## Stored data entries
┌────────

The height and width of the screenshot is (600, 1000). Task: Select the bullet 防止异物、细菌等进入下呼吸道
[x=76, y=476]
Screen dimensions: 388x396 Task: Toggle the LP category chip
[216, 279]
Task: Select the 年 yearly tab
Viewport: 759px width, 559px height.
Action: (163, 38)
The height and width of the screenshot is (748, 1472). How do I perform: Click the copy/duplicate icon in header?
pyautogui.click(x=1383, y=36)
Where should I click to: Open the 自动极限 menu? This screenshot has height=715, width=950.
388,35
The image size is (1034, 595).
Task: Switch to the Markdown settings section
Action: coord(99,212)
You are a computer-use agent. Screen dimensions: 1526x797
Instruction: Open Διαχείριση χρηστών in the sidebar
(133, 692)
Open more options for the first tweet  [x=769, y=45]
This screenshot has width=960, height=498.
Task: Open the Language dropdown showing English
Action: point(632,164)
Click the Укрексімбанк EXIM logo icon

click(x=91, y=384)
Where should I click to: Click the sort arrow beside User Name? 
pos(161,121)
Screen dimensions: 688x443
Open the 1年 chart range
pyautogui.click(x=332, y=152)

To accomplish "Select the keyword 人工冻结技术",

└────────

## Task goal
Nothing but the lines from the one with "Open more options" through the end of the data above should be reproduced, each exactly, both ends included.

## Solution to this exercise
Open more options for the first tweet  [x=769, y=45]
This screenshot has width=960, height=498.
Task: Open the Language dropdown showing English
Action: point(632,164)
Click the Укрексімбанк EXIM logo icon

click(x=91, y=384)
Where should I click to: Click the sort arrow beside User Name? 
pos(161,121)
Screen dimensions: 688x443
Open the 1年 chart range
pyautogui.click(x=332, y=152)

To accomplish "Select the keyword 人工冻结技术",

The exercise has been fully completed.